— EXERCISE DIRECTIONS —
Scan the records for "button". Show the matching lines.

Records excerpted from a collection:
----

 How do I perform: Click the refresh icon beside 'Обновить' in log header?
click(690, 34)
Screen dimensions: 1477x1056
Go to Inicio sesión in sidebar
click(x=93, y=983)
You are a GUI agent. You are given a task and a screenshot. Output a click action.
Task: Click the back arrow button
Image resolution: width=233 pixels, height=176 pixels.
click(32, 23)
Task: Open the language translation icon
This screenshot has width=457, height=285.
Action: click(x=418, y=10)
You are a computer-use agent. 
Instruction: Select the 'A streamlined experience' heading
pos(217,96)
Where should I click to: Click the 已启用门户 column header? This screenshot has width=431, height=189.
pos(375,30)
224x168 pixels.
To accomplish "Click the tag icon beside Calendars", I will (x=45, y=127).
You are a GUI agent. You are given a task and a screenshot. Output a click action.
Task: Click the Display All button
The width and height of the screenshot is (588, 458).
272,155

----

— EXPECTED ANSWER —
Task: Click the back arrow button
Task: Click the Display All button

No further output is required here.